Itulah alasan mengapa energi baru terbarukan (renewable energy) yang menjadi kajian serius yang terus digodok oleh negara-negara maju, seperti Jerman, Inggris, Amerika, India, Cina termasuk Arab. Dalam konteks ini, kunjungan Raja Salman ke Indonesia terkait erat program reformasi ekonomi yang telah diluncurkan pemerintah Arab Saudi pada 2016 lalu.

Itu artinya, kunjungan Raja Salman kali ini seolah menjadi sinyal adanya perubahan arah angin kebijakan geoekonomi Arab Saudi. Semua tahu, selama ini lebih dari 85% penerimaan (pendapatan) Arab Saudi berasal dari minyak bumi.

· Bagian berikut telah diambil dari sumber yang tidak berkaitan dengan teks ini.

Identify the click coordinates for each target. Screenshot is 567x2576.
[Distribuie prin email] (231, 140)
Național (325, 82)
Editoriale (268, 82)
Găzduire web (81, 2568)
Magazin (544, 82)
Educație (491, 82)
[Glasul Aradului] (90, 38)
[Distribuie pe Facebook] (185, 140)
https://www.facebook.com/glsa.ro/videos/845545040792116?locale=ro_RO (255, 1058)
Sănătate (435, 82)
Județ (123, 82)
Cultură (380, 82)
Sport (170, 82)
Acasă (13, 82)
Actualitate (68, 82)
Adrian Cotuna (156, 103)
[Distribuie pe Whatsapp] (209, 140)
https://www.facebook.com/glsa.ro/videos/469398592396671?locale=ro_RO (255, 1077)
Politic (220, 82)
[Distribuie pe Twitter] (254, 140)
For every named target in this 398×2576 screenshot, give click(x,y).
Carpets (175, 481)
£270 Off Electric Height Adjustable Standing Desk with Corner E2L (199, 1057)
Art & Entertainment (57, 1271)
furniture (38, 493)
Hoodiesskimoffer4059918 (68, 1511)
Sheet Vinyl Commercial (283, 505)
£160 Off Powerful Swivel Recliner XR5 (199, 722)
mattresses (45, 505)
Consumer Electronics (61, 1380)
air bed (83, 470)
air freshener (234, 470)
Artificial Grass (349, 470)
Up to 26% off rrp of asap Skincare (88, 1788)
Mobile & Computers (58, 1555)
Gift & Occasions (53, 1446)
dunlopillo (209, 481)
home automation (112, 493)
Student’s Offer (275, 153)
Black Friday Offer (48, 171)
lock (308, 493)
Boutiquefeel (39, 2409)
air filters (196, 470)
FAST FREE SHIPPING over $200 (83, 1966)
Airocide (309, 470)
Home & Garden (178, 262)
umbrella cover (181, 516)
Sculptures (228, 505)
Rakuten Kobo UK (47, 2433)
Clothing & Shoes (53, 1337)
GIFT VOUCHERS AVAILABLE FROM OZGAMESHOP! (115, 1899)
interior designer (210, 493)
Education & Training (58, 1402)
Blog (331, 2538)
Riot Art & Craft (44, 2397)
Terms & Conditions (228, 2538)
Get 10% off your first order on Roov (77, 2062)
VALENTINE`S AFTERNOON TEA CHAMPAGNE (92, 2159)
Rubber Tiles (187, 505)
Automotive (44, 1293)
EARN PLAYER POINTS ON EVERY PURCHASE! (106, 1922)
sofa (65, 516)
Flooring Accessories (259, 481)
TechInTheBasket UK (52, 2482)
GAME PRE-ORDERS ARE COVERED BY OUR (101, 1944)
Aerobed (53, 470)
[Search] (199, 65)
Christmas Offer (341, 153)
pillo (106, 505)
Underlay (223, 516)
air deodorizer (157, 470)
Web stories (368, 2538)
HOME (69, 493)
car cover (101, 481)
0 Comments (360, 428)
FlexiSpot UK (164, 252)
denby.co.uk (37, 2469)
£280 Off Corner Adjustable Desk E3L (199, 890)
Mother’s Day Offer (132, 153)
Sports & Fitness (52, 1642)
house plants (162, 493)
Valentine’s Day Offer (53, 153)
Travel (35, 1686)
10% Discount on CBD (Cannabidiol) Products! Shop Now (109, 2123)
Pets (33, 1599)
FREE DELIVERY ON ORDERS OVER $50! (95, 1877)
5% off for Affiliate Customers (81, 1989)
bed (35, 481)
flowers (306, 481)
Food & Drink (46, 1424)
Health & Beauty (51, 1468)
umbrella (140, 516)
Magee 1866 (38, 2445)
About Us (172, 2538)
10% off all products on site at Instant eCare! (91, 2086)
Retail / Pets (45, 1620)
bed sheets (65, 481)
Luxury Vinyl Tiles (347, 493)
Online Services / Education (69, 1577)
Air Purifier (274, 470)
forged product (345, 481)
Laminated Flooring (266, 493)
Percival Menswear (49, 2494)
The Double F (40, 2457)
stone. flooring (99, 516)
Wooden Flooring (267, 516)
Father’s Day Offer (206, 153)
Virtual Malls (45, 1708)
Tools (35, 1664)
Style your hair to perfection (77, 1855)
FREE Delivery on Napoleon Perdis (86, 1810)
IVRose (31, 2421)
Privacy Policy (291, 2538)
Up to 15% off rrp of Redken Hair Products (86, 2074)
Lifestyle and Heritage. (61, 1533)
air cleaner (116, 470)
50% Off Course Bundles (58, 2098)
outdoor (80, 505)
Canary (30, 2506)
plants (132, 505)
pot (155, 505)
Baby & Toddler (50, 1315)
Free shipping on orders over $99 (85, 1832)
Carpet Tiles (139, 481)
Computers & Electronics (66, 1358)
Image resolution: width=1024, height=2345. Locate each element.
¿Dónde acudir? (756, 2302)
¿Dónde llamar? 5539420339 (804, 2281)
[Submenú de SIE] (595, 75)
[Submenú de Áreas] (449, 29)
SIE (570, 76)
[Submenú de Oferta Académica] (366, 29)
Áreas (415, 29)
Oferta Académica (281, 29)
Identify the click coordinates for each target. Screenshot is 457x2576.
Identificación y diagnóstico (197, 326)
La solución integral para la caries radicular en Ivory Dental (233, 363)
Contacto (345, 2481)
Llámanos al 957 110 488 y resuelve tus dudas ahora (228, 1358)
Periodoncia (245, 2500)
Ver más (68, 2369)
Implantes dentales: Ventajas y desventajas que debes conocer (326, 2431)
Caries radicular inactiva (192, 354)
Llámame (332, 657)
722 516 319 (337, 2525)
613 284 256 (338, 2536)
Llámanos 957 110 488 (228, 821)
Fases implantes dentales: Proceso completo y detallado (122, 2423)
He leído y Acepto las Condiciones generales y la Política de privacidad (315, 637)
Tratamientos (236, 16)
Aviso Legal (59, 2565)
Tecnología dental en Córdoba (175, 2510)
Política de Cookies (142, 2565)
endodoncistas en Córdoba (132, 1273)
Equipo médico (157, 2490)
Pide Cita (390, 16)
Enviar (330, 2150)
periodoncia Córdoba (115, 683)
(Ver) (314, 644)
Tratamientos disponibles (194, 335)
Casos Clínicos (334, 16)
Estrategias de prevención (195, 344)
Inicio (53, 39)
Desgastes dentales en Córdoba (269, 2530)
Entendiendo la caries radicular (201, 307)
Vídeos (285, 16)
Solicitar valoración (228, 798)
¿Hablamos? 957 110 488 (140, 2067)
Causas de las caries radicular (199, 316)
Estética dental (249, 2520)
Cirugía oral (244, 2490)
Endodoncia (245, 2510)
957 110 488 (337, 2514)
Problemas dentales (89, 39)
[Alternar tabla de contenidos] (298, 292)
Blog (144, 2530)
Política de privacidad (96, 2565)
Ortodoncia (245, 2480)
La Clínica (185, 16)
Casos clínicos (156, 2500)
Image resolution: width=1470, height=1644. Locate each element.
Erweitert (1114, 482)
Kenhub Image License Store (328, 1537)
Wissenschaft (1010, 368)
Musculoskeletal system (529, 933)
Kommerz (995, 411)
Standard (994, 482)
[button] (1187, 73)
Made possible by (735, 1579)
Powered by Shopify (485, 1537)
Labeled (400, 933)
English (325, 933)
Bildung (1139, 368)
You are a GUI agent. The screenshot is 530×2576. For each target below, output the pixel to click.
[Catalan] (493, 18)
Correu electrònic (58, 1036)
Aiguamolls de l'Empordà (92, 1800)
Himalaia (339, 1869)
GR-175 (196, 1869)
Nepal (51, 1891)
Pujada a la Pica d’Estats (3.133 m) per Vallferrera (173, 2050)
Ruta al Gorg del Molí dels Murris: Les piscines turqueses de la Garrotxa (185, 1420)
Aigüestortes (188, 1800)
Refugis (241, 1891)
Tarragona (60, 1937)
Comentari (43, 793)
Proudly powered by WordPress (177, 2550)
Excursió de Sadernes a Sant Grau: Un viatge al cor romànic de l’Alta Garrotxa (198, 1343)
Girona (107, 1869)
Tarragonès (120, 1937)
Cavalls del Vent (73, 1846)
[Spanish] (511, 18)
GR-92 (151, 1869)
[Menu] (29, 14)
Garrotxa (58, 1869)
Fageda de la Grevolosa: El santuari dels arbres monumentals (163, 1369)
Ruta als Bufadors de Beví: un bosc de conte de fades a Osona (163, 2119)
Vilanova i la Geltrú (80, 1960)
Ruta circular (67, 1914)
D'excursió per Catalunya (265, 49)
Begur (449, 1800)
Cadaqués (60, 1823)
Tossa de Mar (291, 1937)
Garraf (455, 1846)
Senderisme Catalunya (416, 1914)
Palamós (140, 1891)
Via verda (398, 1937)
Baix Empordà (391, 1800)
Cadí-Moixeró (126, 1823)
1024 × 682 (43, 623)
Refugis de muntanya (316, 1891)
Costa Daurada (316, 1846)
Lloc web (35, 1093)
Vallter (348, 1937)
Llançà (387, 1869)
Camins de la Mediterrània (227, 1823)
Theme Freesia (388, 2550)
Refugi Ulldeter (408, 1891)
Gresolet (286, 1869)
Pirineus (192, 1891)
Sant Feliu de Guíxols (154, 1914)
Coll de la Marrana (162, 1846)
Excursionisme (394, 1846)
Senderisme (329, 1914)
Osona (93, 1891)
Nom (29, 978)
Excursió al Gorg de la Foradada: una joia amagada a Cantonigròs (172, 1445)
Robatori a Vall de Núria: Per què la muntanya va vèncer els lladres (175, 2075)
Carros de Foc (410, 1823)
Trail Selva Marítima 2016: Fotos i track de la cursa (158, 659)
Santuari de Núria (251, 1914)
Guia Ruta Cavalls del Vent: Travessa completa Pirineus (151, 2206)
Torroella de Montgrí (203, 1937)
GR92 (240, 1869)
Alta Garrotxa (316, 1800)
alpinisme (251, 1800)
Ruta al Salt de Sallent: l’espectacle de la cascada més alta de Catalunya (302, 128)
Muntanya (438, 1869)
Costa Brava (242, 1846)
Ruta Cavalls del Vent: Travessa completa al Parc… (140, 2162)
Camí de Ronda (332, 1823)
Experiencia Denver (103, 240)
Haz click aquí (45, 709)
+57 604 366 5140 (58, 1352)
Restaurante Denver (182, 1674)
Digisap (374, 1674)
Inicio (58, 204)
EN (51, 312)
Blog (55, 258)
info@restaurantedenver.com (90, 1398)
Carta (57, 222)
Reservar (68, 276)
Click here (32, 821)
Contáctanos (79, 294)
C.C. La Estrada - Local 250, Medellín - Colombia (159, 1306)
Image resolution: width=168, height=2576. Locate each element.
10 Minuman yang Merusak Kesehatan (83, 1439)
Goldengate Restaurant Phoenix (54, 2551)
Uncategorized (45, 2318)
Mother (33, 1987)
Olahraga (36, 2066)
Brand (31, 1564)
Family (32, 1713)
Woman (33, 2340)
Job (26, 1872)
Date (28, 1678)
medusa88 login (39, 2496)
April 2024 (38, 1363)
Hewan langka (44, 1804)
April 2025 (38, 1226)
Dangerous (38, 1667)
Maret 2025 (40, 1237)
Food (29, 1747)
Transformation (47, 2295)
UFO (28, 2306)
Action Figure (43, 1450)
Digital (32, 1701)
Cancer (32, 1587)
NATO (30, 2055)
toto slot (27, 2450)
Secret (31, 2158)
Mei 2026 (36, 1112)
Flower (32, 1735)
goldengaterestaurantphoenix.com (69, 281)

Penurunan harga minyak bumi secara tajam dua tahun terakhir, memaksa negara Arab memikirkan kembali strategi ekonominya, khususnya di sektor ketahanan energi di masa depan. Pada tahun 2015 lalu, defisit anggaran Arab Saudi sudah mencapai 366 miliar riyal (98 miliar USD).

Menlu RI Retno Marsudi tak membantah bahwa kunjungan Raja Arab untuk melakukan penanaman investasi sebesar 25 miliar dolar AS atau Rp 334 triliun. Dirinya mengatakan bahwa pembangunan refinery di Cilacap, nilainya 6 miliar dolar AS.

Demi mencanangkan program energi hingga 2030 mendatang, pemerintah Saudi Arabia tampaknya telah menyiapkan grand strategy energy security. Sebagaimana yang disampaikan Wakil Presiden Jusuf Kalla, Jum’at (24/2) lalu, pemerintah Arab berupaya melakukan kerjasama untuk meningkatkan investasi di luar minyak dan gas (non migas) di Indonesia.

Saat ini, banyak negara-negara berkembang seperti India, Cina, Amerika, Jerman dan Belanda memikirkan tentang grand strategy energy. Dimana negara-negara ini lebih banyak tertarik untuk mengembangkan sektor non-migas. Dengan kata lain menyiapkan cadangan energi di masa depan.

Kedatangan Salman ke Indonesia sebetulnya adalah rangkaian tur kenegaraan Arab Saudi ke kawasan Asia, selain Indonesia, Malaysia, Cina, Jepang, dan Maladewa adalah negara-negara di kawasan Asia yang dikunjunginya, total kunjungan selama 31 hari.